As a result, a Russian defense ministry spokesman said: “Russian aviation continues to strike refining facilities in the territories controlled by the ISIS terrorist organization.” In the past few days, Russian aircraft has destroyed oil trucks, refineries, and oil storage facilities in the Syrian provinces of Deir ez-Zor and Raqqa. Finally, Russia said that it soon plans to launch operation ‘Total Destruction’ against ISIS in Syria using  fighter jets, bombers, submarines as well as warships deployed in the Mediterranean Sea.

In order to further harm ISIS, Russian Foreign Minister Sergey Lavrov said that Russia is ready to coordinate practical steps to block the Turkish-Syrian border in cooperation with Syria. He said: “We are open for coordination of practical steps, certainly, in interaction with the Syrian government,” he said. “We are convinced that by blocking the border we will in many respects solve the tasks to eradicate terrorism on Syrian soil.”

Russia trying to cut off ISIS access to Turkey

Former NATO Supreme Allied Commander General Wesley Clark went on television and admitted that oil from ISIS is “probably going through Turkey”…

Asked whether he agreed with Vladimir Putin that Turkey was aiding ISIS, Clark responded, “All along there’s always been the idea that Turkey was supporting ISIS in some way,” before going on to accuse Ankara of funneling ISIS terrorists through Turkey and buying ISIS’ stolen oil in the black market.

Someone’s buying that oil that ISIS is selling, it’s going through somewhere, it looks to me like it’s probably going through Turkey,” said Clark, before also going on to accuse Putin of supporting terrorists through his allegiance with Bashar Al-Assad.

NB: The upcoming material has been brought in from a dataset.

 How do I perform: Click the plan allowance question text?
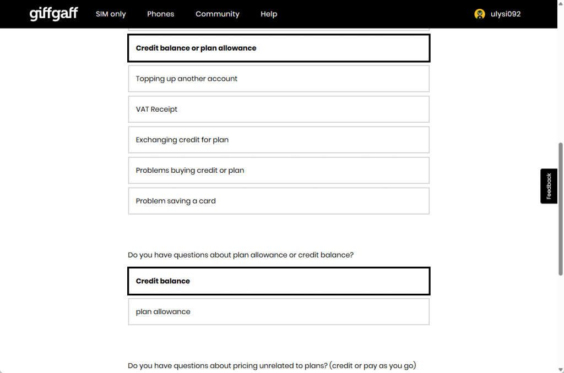tap(241, 255)

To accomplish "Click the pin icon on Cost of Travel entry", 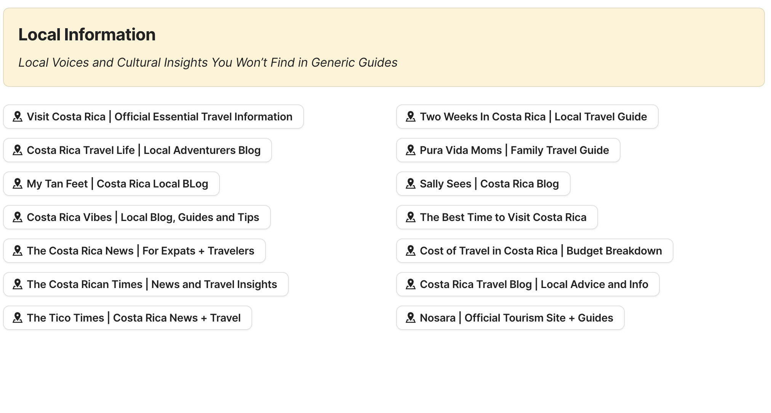I will tap(411, 251).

US State Department spokeswoman Elizabeth Trudeau said that the Russian warplane was shot down in Turkey airspace. US President Barack Obama said that Turkey has a right to defend its airspace and blamed Russia for supporting the Assad government in Syria. Obama said: “This points to an ongoing problem with the Russian operations. They are operating very close to a Turkish border and they are going after moderate opposition that are supported by not only Turkey but a wide range of countries.”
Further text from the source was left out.